Любопытно сравнить подход Кулиану к ренессансной магии с рассмотрением того же периода в творчестве других исследователей. В одной из самых последних работ, посвященных феномену магии в западной культуре, Брайан Копенхейвер (кстати, ни разу не обратившийся к трудам Кулиану) анализирует тот же период, но приходит к противоположным выводам. Если для Кулиану центральным в магической теории эпохи было представление о фантазмах, а главным его актором был Джордано Бруно, то для Копенхейвера вся история магии есть следствие развития научной и философской мысли, в первую очередь трудов Плотина и Аристотеля. В работах Копенхейвера магия лишается того романтического ореола, который приписывает ей Кулиану, превращаясь лишь в этап в истории научно-философского познания мира. Роль же столь любимого Кулиану Бруно Копенхейвер расценивает совсем по-иному. Бруно для него творец нового типа магии, в корне отличного от магической теории Фичино и общей традиции поздней Античности — раннего Нового времени. Его мнемотехнические практики, направленные на актуализацию воображения, не имеют ничего общего с неоплатонической теорией цепей бытия и систем подобий, присущей магии Ренессанса. Бруно создавал свою магию как альтернативный устоявшейся картине мира научно-философский проект.

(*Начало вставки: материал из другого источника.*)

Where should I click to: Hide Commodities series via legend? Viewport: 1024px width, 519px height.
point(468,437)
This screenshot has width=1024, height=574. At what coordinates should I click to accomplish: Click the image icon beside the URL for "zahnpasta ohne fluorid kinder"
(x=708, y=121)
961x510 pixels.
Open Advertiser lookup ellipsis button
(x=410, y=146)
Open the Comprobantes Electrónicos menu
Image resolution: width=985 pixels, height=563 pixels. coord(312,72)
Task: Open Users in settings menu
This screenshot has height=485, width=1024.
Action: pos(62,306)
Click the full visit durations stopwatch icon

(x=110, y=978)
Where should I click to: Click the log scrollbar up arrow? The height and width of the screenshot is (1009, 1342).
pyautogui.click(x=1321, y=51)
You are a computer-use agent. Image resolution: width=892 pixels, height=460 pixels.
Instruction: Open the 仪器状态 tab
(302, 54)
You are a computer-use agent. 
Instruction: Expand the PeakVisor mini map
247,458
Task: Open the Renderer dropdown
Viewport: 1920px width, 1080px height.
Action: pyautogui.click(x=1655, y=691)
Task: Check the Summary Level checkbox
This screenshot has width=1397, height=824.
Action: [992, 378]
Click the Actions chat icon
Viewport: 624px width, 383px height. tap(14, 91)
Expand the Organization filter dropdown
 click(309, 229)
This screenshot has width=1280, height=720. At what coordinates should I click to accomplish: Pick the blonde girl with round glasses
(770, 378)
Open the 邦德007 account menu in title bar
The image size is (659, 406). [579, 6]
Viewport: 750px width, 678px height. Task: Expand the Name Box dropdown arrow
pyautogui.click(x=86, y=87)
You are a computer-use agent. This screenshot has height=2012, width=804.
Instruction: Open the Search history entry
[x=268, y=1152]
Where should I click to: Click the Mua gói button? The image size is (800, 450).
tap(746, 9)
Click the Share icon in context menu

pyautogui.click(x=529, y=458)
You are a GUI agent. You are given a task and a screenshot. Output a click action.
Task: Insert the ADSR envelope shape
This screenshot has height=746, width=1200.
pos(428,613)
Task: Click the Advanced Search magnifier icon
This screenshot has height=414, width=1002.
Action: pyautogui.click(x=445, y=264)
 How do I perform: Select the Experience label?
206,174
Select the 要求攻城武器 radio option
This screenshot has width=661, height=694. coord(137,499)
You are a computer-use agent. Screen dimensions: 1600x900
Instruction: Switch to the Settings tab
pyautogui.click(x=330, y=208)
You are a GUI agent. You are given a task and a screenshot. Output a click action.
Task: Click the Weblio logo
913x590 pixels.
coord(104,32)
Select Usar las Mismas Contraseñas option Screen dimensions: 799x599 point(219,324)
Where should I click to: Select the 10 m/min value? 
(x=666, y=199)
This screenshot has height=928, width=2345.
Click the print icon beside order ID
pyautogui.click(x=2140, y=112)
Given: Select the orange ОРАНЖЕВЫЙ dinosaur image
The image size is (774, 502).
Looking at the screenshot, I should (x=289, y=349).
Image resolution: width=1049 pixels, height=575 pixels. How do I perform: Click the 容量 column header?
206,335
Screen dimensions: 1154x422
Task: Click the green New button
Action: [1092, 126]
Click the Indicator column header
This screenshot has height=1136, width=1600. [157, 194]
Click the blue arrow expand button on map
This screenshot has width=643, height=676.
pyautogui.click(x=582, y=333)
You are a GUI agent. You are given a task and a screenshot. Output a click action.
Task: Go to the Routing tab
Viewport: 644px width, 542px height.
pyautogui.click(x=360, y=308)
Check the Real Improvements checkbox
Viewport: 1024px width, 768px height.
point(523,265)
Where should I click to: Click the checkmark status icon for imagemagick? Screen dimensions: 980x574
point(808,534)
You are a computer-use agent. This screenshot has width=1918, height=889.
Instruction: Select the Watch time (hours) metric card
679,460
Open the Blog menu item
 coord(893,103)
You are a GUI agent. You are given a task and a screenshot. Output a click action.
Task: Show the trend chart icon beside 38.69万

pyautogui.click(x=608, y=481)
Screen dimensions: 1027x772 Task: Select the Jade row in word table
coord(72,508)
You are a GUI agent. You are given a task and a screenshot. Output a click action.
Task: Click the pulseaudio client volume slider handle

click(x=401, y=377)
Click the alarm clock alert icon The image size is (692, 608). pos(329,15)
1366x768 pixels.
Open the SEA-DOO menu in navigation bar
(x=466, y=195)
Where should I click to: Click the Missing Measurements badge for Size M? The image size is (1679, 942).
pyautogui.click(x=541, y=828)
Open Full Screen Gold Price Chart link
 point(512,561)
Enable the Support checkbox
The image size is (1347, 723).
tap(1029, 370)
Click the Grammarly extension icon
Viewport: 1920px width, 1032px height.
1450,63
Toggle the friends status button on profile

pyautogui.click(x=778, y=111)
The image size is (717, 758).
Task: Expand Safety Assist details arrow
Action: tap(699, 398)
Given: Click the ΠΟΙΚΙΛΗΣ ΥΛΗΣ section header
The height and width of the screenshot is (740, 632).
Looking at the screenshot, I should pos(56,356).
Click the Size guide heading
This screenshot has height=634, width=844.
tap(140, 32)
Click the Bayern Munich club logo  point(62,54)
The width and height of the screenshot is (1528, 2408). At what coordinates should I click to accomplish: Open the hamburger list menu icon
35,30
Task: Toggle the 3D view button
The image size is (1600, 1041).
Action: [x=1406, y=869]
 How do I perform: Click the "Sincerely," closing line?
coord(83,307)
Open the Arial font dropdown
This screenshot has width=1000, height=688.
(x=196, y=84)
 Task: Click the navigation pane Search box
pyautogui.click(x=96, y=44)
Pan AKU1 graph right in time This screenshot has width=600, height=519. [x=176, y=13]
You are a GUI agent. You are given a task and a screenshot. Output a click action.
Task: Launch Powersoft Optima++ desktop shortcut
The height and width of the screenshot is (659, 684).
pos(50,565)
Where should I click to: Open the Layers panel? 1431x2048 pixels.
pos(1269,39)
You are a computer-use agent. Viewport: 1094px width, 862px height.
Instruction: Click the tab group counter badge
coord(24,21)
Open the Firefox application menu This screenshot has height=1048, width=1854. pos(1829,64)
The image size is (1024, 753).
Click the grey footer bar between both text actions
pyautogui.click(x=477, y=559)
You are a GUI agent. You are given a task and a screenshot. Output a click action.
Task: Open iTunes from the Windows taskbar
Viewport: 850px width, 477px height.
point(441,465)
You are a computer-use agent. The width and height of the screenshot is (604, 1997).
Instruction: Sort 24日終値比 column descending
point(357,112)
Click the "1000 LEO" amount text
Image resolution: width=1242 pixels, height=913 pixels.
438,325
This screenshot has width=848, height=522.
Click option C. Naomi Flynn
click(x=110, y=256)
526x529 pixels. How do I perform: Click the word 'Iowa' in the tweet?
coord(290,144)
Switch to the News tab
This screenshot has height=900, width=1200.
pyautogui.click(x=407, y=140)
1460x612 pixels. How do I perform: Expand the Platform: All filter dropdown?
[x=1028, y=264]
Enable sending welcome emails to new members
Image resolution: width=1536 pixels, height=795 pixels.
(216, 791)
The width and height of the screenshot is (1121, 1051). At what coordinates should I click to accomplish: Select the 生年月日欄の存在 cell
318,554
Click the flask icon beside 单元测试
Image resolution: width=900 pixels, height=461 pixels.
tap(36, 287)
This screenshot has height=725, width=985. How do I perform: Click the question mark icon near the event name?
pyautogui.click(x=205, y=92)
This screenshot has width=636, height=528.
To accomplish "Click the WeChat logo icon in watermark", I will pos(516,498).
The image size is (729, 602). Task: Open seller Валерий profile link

Для него магия была достаточным мотивом для того, чтобы провести инновацию в метафизике. Поскольку преобладающие метафизические системы — как аристотелевские, так и платонические — были построены в соответствии с конечным, иерархическим космосом, имеющим центром Землю, потеря центра и его растворение в безграничности потребовали новой системы, различные версии которой и создавал Бруно, колеблющийся между атомизмом и пленистическим монизмом. Эти новые планы открывают место для магии нового вида[786].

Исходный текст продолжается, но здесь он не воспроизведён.